- _Task statement_
Skip the images; return every entry exactly.

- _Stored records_
▬▬▬▬▬▬▬▬▬▬

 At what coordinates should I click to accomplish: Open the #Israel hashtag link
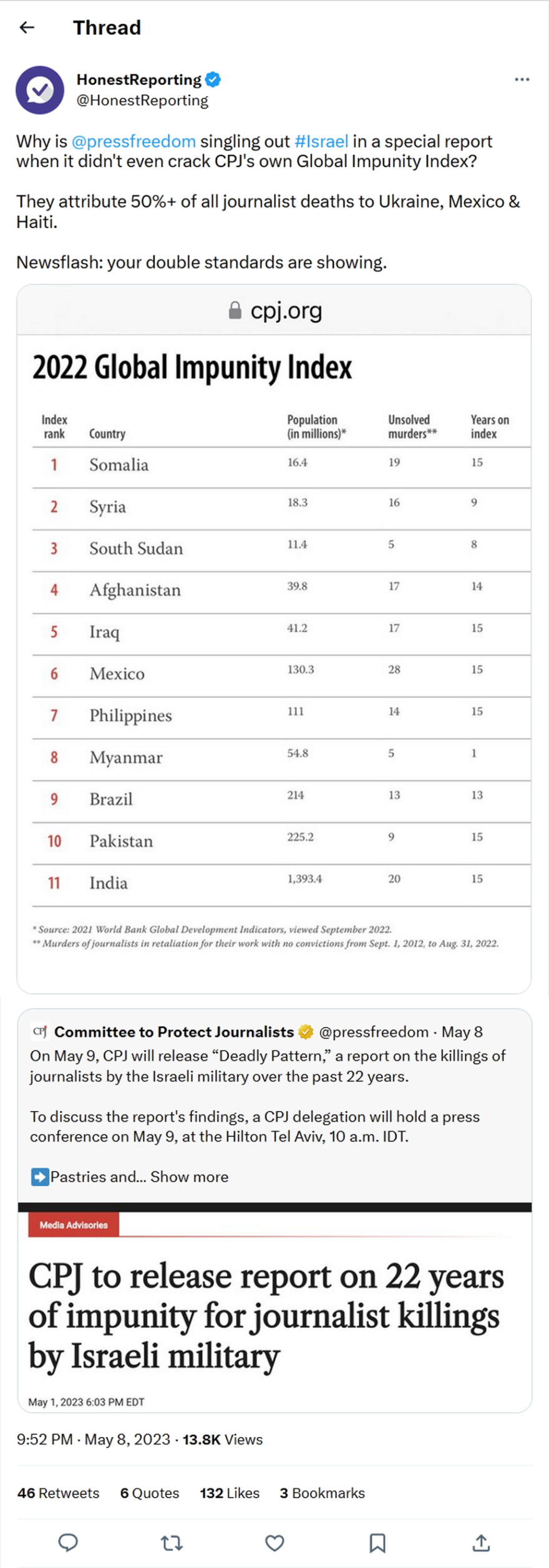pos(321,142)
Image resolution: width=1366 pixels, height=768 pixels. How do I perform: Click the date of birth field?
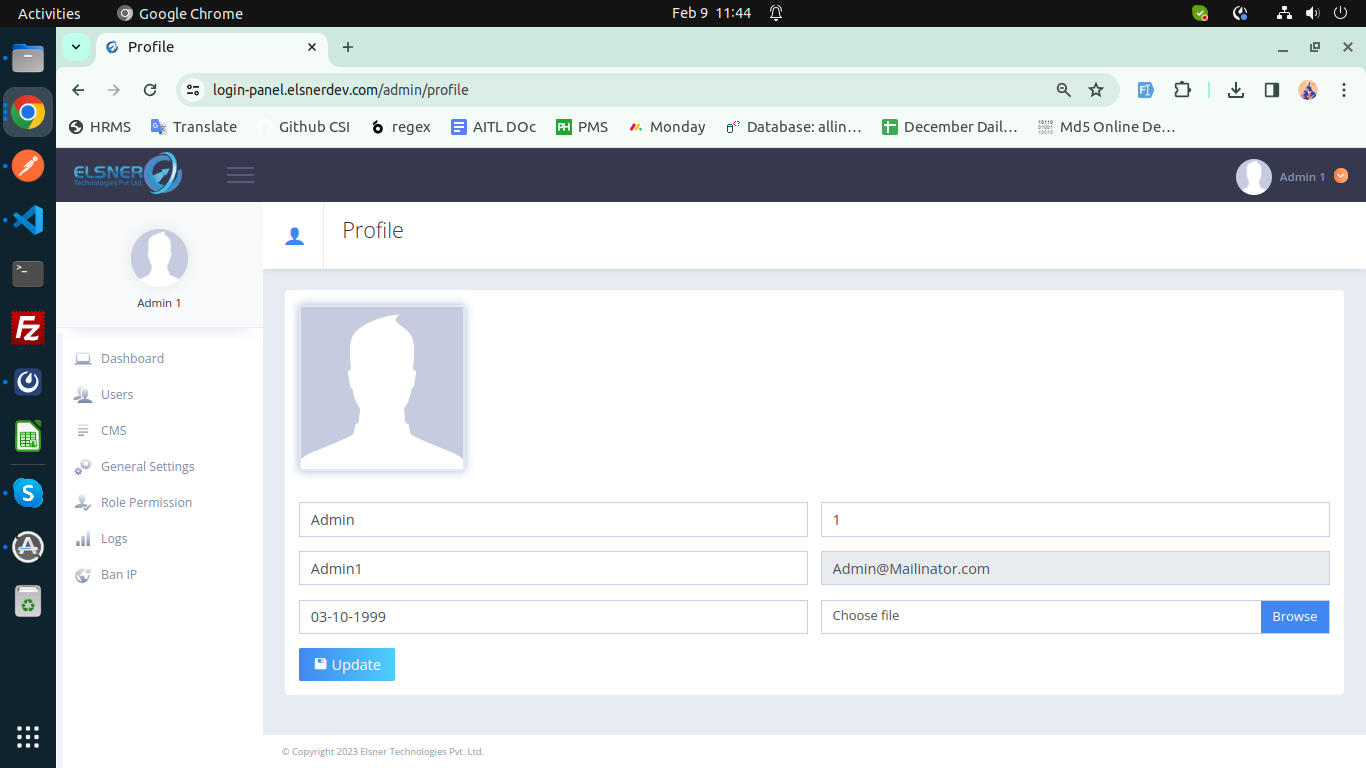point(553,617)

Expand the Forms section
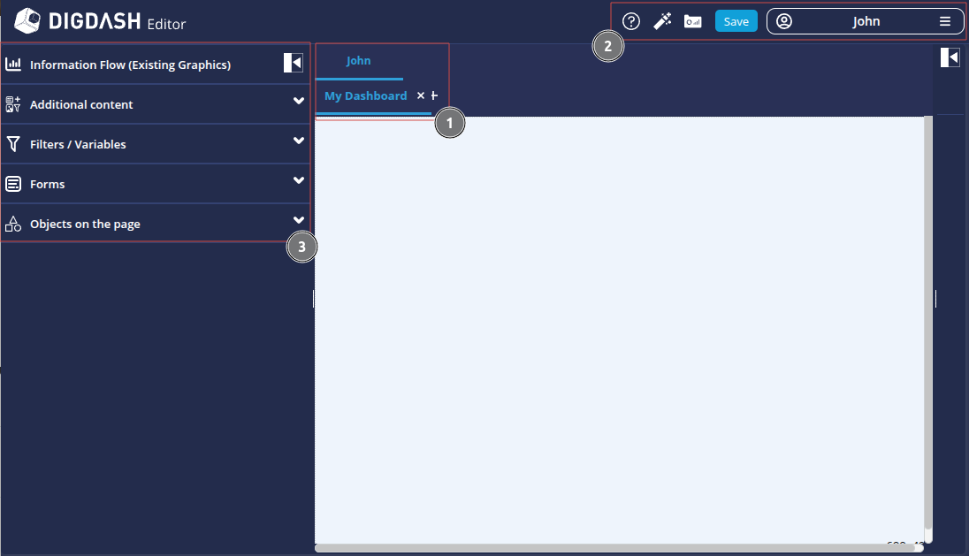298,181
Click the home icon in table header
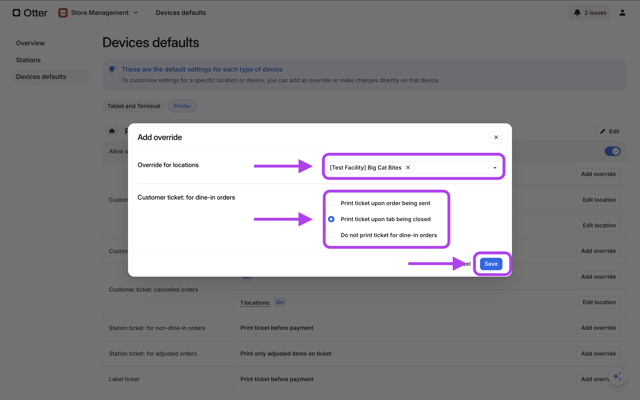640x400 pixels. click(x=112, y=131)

▬▬▬▬▬▬▬▬▬▬

- _Worked solution_
 At what coordinates should I click to accomplish: Open the #Israel hashtag link
pos(321,142)
Image resolution: width=1366 pixels, height=768 pixels. How do I perform: Click the date of birth field?
point(553,617)

Expand the Forms section
298,181
Click the home icon in table header
640x400 pixels. click(x=112, y=131)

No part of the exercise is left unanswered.